▶ _STATED PROBLEM A_:
Reproduce the Hawaii Island post word for word from "Let’s take your" to "sucked this year!".
▶ _STATED PROBLEM B_:
Answer these questions from the Hawaii Island post:
(i) What lava flow designation does the area the reader is considering have?
(ii) What kinds of local resources does the reader ask for tips on?
(iii) How many times has the question been asked in 2013?
▶ _STATED PROBLEM C_:
Extend the Hawaii Island post, continuing from its final sentence.

▶ _DOCUMENT SEGMENT_:
## start

Lifestyles in Hawaii: Hawaii Island (the Big Island)
Let’s take your mind off your tax returns for a more interesting fantasy subject.
A reader writes:
“Hi Nords – my spouse and I are thinking of moving to the Big Island for early retirement. I spent time working in Hawaii during my career and absolutely loved it. We are thinking of taking a risk and moving to an area designated lava flow 2 because the only way we could swing this money-wise would be by moving to the Big Island. Any tips regarding local resources (websites, blogs, books)?”
Believe it or not, it’s the third time I’ve been asked that question in 2013. The Mainland winter must have really sucked this year!

## end

▶ _Target position records_:
## start

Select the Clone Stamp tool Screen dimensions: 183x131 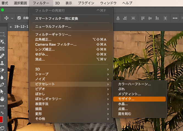(x=2, y=63)
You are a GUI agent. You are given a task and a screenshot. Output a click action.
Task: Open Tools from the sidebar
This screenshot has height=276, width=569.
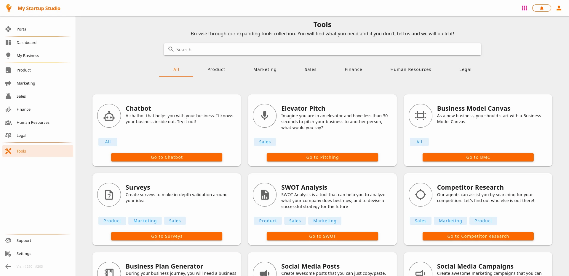[21, 151]
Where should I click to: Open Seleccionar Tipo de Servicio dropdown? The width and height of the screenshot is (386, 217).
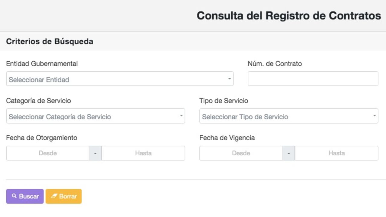point(284,116)
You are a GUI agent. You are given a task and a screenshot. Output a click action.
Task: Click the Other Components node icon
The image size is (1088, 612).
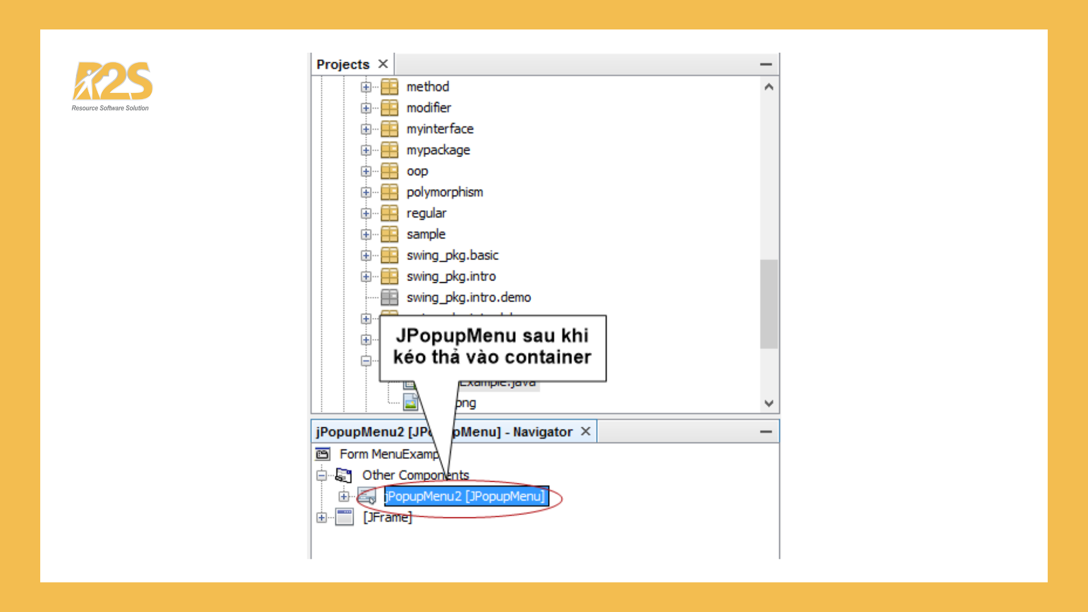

## end

▶ _EXERCISE OUTPUT A_:
Let’s take your mind off your tax returns for a more interesting fantasy subject.
A reader writes:
“Hi Nords – my spouse and I are thinking of moving to the Big Island for early retirement. I spent time working in Hawaii during my career and absolutely loved it. We are thinking of taking a risk and moving to an area designated lava flow 2 because the only way we could swing this money-wise would be by moving to the Big Island. Any tips regarding local resources (websites, blogs, books)?”
Believe it or not, it’s the third time I’ve been asked that question in 2013. The Mainland winter must have really sucked this year!

▶ _EXERCISE OUTPUT B_:
(i) Lava flow 2
(ii) Websites, blogs, and books
(iii) Three times

▶ _EXERCISE OUTPUT C_:
You can probably think of plenty of reasons to move to Hawaii. I certainly understand why– my spouse and I plan to spend the rest of our lives on Oahu. Instead of building on your confirmation bias, however, I’m going to take a contrary approach: I’m going to suggest reasons why you might not want to move here. At the very worst you’ll have full disclosure. If you’re already an informed consumer, then I doubt anything I say will change the way you feel. You’ve experienced some of the island lifestyle, so I hope that none of this will upset you or discourage you. My family and I love it here, but Hawaii living makes a few people feel as if they’re stranded on a lump of lava in the middle of the ocean!
Hawaii blogs, books, and media websites
I’ve linked my blog posts that you might want to read. You’ve probably seen most of this before, but it could spark a thought or start a discussion. The first one is very good for zooming in on satellite images of real estate listings. The next four links bring up issues worth considering:
- 10 good reasons not to move to the islands (pitfalls you’ve never considered)
- Tsunami in Hawaii (two years in a row) (Hilo Harbor was destroyed twice in the 20th century)
- Military retirement in Hawaii (more pitfalls)
- Hawaii long-term travel tips (adapting to local life)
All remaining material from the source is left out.